→ Reading passage:
-- start --

Re: [Qemu-block] Transactions, Jobs, and Cancellation

2016-09-30 Thread John Snow



On 09/30/2016 02:30 PM, Eric Blake wrote:

On 09/30/2016 11:35 AM, John Snow wrote:

Hi Eric (as a proxy for Libvirt);

I want to make a change to transactions such that they do not actually
start the jobs until the entire transaction is error-checked for validity.

This would be a change from the current setup where:

- Some jobs are started
- One job cannot start
- Existing jobs are cancelled, emitting job events
- QMP transaction returns failure.


In this case, the number of events emitted is less than the number of
events comprising the overall transaction, right?



Yes, because some may fail to execute %jobtype%_start(), and the 
transaction halts and returns ERROR. Some jobs may have already started, 
and those are canceled, producing an event.




to something more like:

- Some jobs are queued to start
- One job cannot start
- Existing queued jobs are un-created
- No events are emitted, but the QMP transaction fails.


Is the failure guaranteed to be synchronous to the QMP command that
requested the 'transaction' command?  If so, I think you're fine: in
general, libvirt is looking for events (and presumably N events for a
'transaction' with N components) _only_ if the 'transaction' command
itself succeeded; but if the 'transaction' command fails, then there is
no expectation of events.



Yep, the synchronous case -- before we return any info on the QMP 
transaction at all.



If the failure is asynchronous (and can happen even after 'transaction'
returns success), then it gets a bit weirder; but libvirt still tries to
operate on the principle that events are best-effort notifications and
may be missed, so as long as it is always possible to poll QMP and learn
the same information as would have been presented in the omitted events,
we are probably still okay.



Yeah, no changes to the async case, regardless of the value of the 
trasnactional-cancel property.




If I understand correctly, it's possible for the transaction to fail
even after it has started several jobs because they begin operating
during the prepare phase.

Then, because the transaction preparation has failed, QEMU will cancel
the transaction instead of proceeding, which will generate some
BLOCK_JOB_CANCELLED events.

This may affect libvirt and others if I change these semantics.

Does that sound appropriate to you, or would you from a libvirt
perspective RATHER get events for "uncreated" jobs like you do now? I
could make it do either, but I'd rather prefer to simply not emit events
for jobs that didn't truly never start.


Avoiding events for jobs that never start makes sense if the transaction
itself returns failure.



I can also begin emitting events for jobs that *actually* start if it
would help to disambiguate the cases between old and new transactions.

Note: This has nothing to do with the transactional-cancel property,
which only impacts what happens when jobs created by a transaction fail
AFTER a successful return from qmp_transaction.


Ah, so it sounds like this is ALL about the synchronous case (that is,
the old behavior was that _even_ when 'transaction' fails, some events
were possibly leaked for < N portions of the transaction, if the earlier
portions were started to the point that they could emit a cancelled
event as a result of the later portions never starting).  So I think
your idea makes sense.



Great!

-- end --

→ Records provided:
-- start --

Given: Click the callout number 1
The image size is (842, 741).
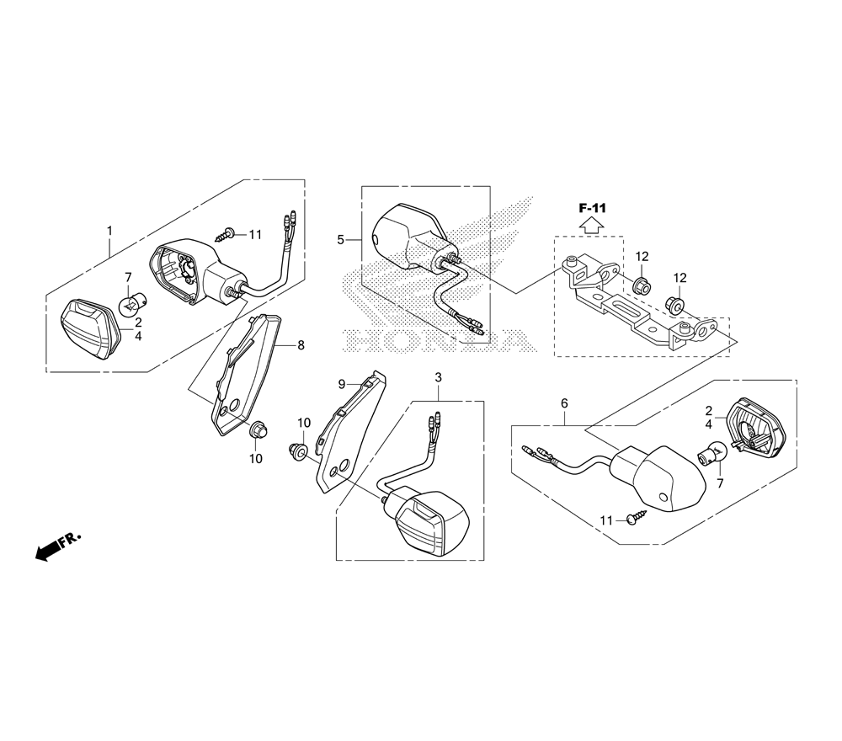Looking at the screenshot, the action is point(109,231).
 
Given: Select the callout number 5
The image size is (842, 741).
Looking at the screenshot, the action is point(340,239).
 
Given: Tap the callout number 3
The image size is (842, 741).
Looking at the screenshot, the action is point(438,377).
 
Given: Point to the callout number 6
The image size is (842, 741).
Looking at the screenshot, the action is point(564,402).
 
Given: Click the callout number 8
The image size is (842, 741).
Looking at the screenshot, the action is point(301,345).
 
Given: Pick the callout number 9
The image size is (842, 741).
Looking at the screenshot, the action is point(341,384).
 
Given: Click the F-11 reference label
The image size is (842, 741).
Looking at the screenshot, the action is point(592,208).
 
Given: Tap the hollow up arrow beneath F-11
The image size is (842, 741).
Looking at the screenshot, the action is point(592,225).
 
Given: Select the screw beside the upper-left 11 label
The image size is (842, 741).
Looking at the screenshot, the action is point(226,234).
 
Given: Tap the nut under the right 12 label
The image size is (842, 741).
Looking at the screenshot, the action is point(674,305).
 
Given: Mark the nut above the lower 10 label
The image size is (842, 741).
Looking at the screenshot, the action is point(258,431).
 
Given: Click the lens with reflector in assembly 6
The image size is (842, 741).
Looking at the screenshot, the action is point(755,428).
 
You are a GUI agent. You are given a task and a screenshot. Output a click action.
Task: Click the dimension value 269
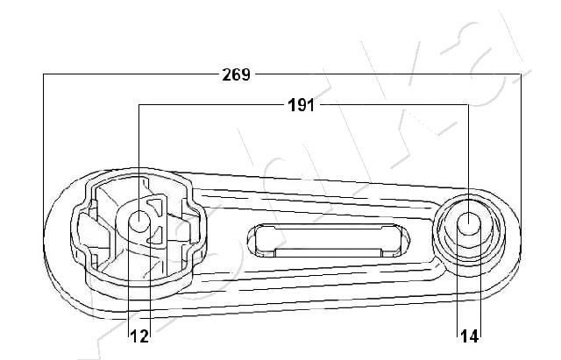236,74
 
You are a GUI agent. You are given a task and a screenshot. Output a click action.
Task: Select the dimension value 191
302,106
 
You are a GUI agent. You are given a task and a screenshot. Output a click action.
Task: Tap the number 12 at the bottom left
138,334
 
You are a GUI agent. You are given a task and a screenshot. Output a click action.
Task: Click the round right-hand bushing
469,229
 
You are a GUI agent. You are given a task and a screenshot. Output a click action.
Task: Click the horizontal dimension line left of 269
131,74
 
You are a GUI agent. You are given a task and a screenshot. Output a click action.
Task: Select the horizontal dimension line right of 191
394,106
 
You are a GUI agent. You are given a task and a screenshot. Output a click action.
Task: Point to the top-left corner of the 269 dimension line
44,74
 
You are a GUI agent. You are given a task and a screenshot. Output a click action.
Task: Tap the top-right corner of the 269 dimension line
521,74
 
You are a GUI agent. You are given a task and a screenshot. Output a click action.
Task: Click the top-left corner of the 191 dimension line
139,106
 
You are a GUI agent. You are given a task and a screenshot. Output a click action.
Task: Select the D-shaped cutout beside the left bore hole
156,221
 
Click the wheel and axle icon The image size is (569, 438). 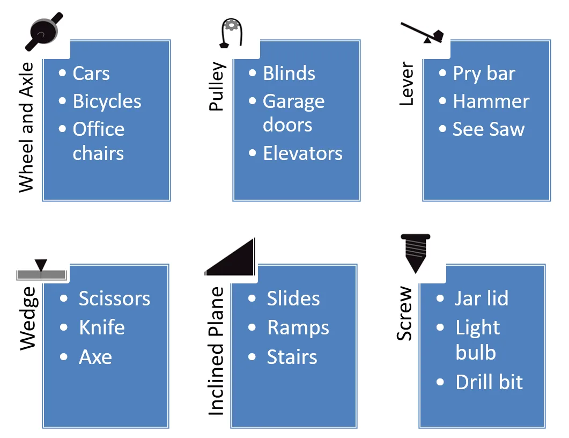44,32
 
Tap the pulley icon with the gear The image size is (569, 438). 231,33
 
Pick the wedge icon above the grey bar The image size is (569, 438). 41,269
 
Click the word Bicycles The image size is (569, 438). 107,101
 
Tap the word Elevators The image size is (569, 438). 302,154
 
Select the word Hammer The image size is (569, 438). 491,101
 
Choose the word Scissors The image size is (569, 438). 114,298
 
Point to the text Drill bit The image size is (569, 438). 489,382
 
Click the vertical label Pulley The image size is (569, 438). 217,86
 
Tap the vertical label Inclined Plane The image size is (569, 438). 216,351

-- end --

→ Requirements:
A. In the thread on QEMU transactions and job cancellation, what happens to existing queued jobs under the proposed change when one job cannot start?
B. Extend the thread on QEMU transactions and job cancellation, picking up after its final line.

→ Expected answers:
A. They are un-created, and no events are emitted, but the QMP transaction fails.

B.
--js



Re: [Qemu-block] Transactions, Jobs, and Cancellation

2016-09-30 Thread Eric Blake
On 09/30/2016 11:35 AM, John Snow wrote:
> Hi Eric (as a proxy for Libvirt);
> 
> I want to make a change to transactions such that they do not actually
> start the jobs until the entire transaction is error-checked for validity.
> 
> This would be a change from the current setup where:
> 
> - Some jobs are started
> - One job cannot start
> - Existing jobs are cancelled, emitting job events
> - QMP transaction returns failure.

In this case, the number of events emitted is less than the number of
events comprising the overall transaction, right?

> 
> to something more like:
> 
> - Some jobs are queued to start
> - One job cannot start
> - Existing queued jobs are un-created
> - No events are emitted, but the QMP transaction fails.

Is the failure guaranteed to be synchronous to the QMP command that
requested the 'transaction' command?  If so, I think you're fine: in
general, libvirt is looking for events (and presumably N events for a
'transaction' with N components) _only_ if the 'transaction' command
itself succeeded; but if the 'transaction' command fails, then there is
no expectation of events.

If the failure is asynchronous (and can happen even after 'transaction'
returns success), then it gets a bit weirder; but libvirt still tries to
operate on the principle that events are best-effort notifications and
may be missed, so as long as it is always possible to poll QMP and learn
the same information as would have been presented in the omitted events,
we are probably still okay.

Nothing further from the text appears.